More than 700 000 fluoroscopy-guided procedures are performed each year in the United States. These procedures include many diagnostic studies as well as fluoroscopy-guided interventional therapeutic procedures such as coronary angioplasty and stent placement, cardiac radiofrequency ablation, and transjugular intrahepatic portosystemic shunt placement.1 While most of these procedures do not result in perceptible radiation-induced skin injury, the potential risk to the general patient population for exposure to a significant dose of ionizing radiation increases as the indications for use, complexity, frequency, and duration of these interventional therapeutic procedures increase.2
Examination of the data obtained from studies of fluoroscopy-induced skin injury in the interventional literature reveals that, in the appropriate clinical setting, the cutaneous and histopathologic findings are fairly characteristic, and the diagnosis of fluoroscopy-induced chronic radiation dermatitis (FICRD) should not be problematic. However, there are several confounding factors that contribute to the difficulty in establishing the diagnosis in the routine office setting. First, the incidence of FICRD is extremely low, which contributes to a lack of awareness and/or recognition among dermatologists and dermatopathologists. Moreover, the patients generally do not seek consultation for their skin lesions from the cardiologist or interventional radiologist who performed the fluoroscopy-guided procedure, and these physicians do not routinely screen their patients prospectively for long-term dermatologic adverse effects.3
Often when patients finally present to a dermatologist with symptoms of cutaneous radiation injury, many months to several years have elapsed between the most recent fluoroscopy-guided procedure to the onset of significant skin changes. These factors might also lead to underreporting, further contributing to the low prevalence of known cases of FICRD.4 Even when radiation dermatitis is suspected, a lack of association between radiation injury and a fluoroscopic procedure leads to a denial of radiation exposure. Furthermore, many patients are unaware of what procedures they have undergone. Knowledge of the most common entrance sites of ionizing radiation associated with cardiac procedures (scapula, back, and lateral trunk under the axilla) is a very important clue to the diagnosis.1 However, this is not intuitive to noncardiologists. All of these factors contribute to the difficulty of establishing the diagnosis of FICRD.

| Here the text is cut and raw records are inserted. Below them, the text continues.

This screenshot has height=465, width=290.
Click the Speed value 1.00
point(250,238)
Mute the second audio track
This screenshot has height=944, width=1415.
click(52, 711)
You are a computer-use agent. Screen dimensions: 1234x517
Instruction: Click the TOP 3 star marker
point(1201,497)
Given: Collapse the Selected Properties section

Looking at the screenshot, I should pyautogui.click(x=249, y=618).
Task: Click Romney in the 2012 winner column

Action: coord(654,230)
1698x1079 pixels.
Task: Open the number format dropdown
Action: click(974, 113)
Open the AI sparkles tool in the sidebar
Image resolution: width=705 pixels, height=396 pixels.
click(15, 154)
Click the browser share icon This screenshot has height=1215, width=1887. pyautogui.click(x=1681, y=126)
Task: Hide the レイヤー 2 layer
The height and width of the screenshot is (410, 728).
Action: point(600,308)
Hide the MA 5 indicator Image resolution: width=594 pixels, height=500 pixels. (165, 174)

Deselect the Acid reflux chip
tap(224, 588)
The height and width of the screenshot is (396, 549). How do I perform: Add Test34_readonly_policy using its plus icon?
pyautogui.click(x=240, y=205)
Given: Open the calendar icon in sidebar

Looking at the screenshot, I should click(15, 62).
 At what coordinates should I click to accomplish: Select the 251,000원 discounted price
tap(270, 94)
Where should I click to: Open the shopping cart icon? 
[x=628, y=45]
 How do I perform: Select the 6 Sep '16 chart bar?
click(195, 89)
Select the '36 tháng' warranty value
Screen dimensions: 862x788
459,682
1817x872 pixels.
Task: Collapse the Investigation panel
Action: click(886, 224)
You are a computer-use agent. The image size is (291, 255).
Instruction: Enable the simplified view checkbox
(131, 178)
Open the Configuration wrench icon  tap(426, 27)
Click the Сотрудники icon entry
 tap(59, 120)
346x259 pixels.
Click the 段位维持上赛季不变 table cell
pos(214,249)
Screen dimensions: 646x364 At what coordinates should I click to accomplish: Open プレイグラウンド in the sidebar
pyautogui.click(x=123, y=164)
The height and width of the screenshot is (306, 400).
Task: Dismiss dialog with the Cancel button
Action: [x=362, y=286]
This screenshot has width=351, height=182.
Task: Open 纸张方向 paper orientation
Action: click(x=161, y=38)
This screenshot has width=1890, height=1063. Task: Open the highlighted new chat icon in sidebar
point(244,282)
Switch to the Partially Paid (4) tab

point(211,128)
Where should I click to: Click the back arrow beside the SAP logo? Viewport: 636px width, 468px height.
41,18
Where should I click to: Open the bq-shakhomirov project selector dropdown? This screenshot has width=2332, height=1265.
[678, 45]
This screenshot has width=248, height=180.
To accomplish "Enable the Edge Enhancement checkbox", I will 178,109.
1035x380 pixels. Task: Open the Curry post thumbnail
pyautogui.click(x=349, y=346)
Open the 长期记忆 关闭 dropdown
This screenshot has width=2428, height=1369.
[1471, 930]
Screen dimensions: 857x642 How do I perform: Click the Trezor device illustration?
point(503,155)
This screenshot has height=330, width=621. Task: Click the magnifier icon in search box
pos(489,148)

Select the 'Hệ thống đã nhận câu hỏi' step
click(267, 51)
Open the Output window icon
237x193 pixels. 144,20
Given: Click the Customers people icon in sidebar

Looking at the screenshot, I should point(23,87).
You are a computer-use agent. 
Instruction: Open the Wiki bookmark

A 62-year-old man presented with an approximately 2-year history of a pruritic, tender, painful skin lesion located over the left scapula. He described having had some trauma to the area and subsequent bruising. Physical examination revealed a 15 × 15-cm erythematous patch on the left posterior shoulder composed of reticulated, confluent matlike telangiectasia (Figure 1). The initial working clinical diagnosis was of an acquired vascular lesion.
Presenting complaint: physical examination revealed a 15 × 15-cm telangiectatic patch located on the left posterior shoulder over the scapula.
Histopathologic examination of a full-thickness skin biopsy specimen revealed several anastomosing, widely dilated, thin-walled vascular spaces lined by a single layer of flattened endothelium within the superficial dermis. Throughout the middle and deep reticular dermis, the collagen bundles were thickened, pink, and homogeneous. There was no inflammatory cell infiltrate (Figure 2). These findings were interpreted as possibly representing an acquired or congenital venous ectasia overlying hyalinized scar tissue. The patient denied radiation exposure or contact with radioactive materials, although he did list an angioplasty under the surgical history portion of the patient questionnaire.
A skin biopsy specimen of the original vascular lesion prior to ulcer formation shows marked sclerosis of the collagen bundles associated with shrinkage of the fat lobules and with complete loss of adnexal structures. No inflammation is present (hematoxylin-eosin, original magnification ×100).
During the next 2 years, the patient's symptoms progressively worsened, and the area of involvement became thicker, indurated, and sclerotic. He was unresponsive to intralesional injections and topical application of triamcinolone acetonide. In addition, a 1-cm ulceration developed within the central portion of the lesion, corresponding to the previous biopsy site. The patient complained of persistent pain at the site of the ulcer. While hospitalized for chest pain and cardiac workup, the patient developed a 4.5-cm ulcer covered by a thick eschar with foul odor and surrounding erythema (Figure 3). Findings of a tissue culture were positive for Pseudomonas species. The patient was treated for the bacterial infection and additional biopsy specimens were taken.
The patient developed a 4.5-cm ulcer covered by a thick eschar with foul odor and surrounding erythema.
Histopathologic examination demonstrated that the biopsy specimens were devoid of fatty tissue despite the fact that the full-thickness skin biopsy procedure was performed sufficiently deep to obtain the underlying subcutaneous adipose tissue in the specimen (Figure 4). Hyperplasia of the squamous layer was found and slight irregular elongation of the rete pegs with thickening of the basement membrane zone and squamatization of basal layer keratinocytes. Numerous markedly dilated thin-walled vessels were noted within the superficial dermis. Throughout the superficial, middle, and deep reticular dermis, the collagen was markedly thickened, pink, and homogeneous and lacked the normal clefts that usually separate them into small, wavy, fibrillar bundles. There was very sparse and widely spaced proliferation of spindle-shaped fibroblasts, some of which were quite plump and demonstrated some hyperchromatism of the nucleus. A marked reduction, and in some areas complete absence, of epithelial adnexal structures was noted, including hair follicles, erector pili muscles, sebaceous glands, eccrine coils, and eccrine ducts. Evaluation of the previous biopsy specimen also revealed marked reduction and focal absence of adnexal structures. Despite repeated denials from the patient of a history of exposure to ionizing radiation, the presumptive diagnosis of chronic radiation dermatitis was made.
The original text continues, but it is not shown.